Chirurgia ricostruttiva 'modello Jolie', IEO Milano fa scuola

Selezionata da Pietro Cazzola

MammellaMilano capitale della chirurgia oncologica ricostruttiva, al centro delle cronache grazie al coming out dell'attrice Angelina Jolie che si è sottoposta mastectomia profilattica dopo avere scoperto di essere ad alto rischio genetico di cancro al seno. Da oggi al 19 giugno, 250 chirurghi provenienti da 40 Paesi si riuniranno all'Istituto europeo di oncologia diretto da Umberto Veronesi per un corso formativo internazionale sulle nuove frontiere della ricostruzione post-asportazione. Il meeting è presieduto da Mario Rietjens, direttore della Divisione di Chirurgia ricostruttiva dello Ieo. L'esperto sottolinea in particolare i vantaggi della ricostruzione che utilizza le staminali prelevate dal grasso della stessa paziente: il cosiddetto lipofilling, che "in Ieo stiamo applicando molto intensamente, fino a 25 casi la settimana".
"La chirurgia ricostruttiva è un elemento fondamentale nella gestione globale della paziente con tumore del seno - sottolinea Rietjens - e, come ha evidenziato il caso Jolie, anche nella gestione del rischio di ammalarsi. Il grande merito dell'outing dell'attrice è di aver fatto sapere all'intero mondo femminile che esiste un test predittivo (l'ormai noto esame del Dna per la ricerca dell'eventuale gene mutato Brca1 e Brca2) per le donne che hanno una familiarità, che si effettua con un semplice prelievo del sangue. In Italia, se regolarmente prescritto, il test è rimborsato dal Servizio sanitario nazionale.
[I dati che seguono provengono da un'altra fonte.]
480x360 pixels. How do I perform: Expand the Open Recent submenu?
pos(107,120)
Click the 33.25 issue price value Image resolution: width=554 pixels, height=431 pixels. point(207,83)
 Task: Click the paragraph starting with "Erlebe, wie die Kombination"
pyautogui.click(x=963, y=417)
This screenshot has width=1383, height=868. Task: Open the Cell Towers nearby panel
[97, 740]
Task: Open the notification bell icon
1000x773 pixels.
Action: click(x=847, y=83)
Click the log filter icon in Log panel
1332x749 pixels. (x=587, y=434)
La predisposizione genetica riguarda solo una percentuale fra il 5 e il 10% della popolazione femminile, ma è un gruppo che non riusciamo ad intercettare perché troppe poche donne conoscono l'esistenza e la disponibilità del test".
"Per una donna che ha deciso per la mastectomia - continua Rietjens - la chirurgia ricostruttiva può offrire oggi molte rassicurazioni circa il risultato estetico, con la conservazione del capezzolo, la durata e la qualità delle protesi, e la sicurezza dei controlli oncologi che si possono ridurre al minimo: una ecografia all'anno".
"Va ribadito però - tiene a puntualizzare Rietjens - che la mastectomia profilattica è un intervento complesso e che dunque le condizioni ottimali sono garantite solo nei centri oncologici specializzati, dove c'è una buona chirurgia demolitiva insieme ad una buona chirurgia ricostruttiva. Per questo lo Ieo si impegna in un'ampia attività didattica internazionale, con l'obiettivo di condividere con il maggior numero di chirurghi il know-how e l'esperienza del nostro ospedale, che vanta la casistica più ampia nel tumore del seno, e di offrire al maggior numero di donne nel mondo la possibilità di affrontare la malattia, o il rischio di malattia, con maggiore serenità".
"Se anche per la mastectomia, sia profilattica che terapeutica, oggi è possibile mantenere il senso di integrità corporea - continua l'esperto - per gli interventi più conservativi i risultati della ricostruzione sono ancora più straordinari. In Ieo stiamo applicando molto intensamente, fino a 25 casi la settimana, la tecnica del lipofilling, vale a dire il trapianto di tessuto grasso da una zona del corpo della paziente al seno da ricostruire. In un numero sempre maggiore di casi il tessuto biologico, grazie alla presenza delle cellule staminali, rende superfluo l'inserimento di una protesi e la donna si ritrova con il proprio seno, come prima dell'intervento".In chiusura del corso, mercoledì mattina, i chirurghi parteciperanno a un intervento live interamente in 3D.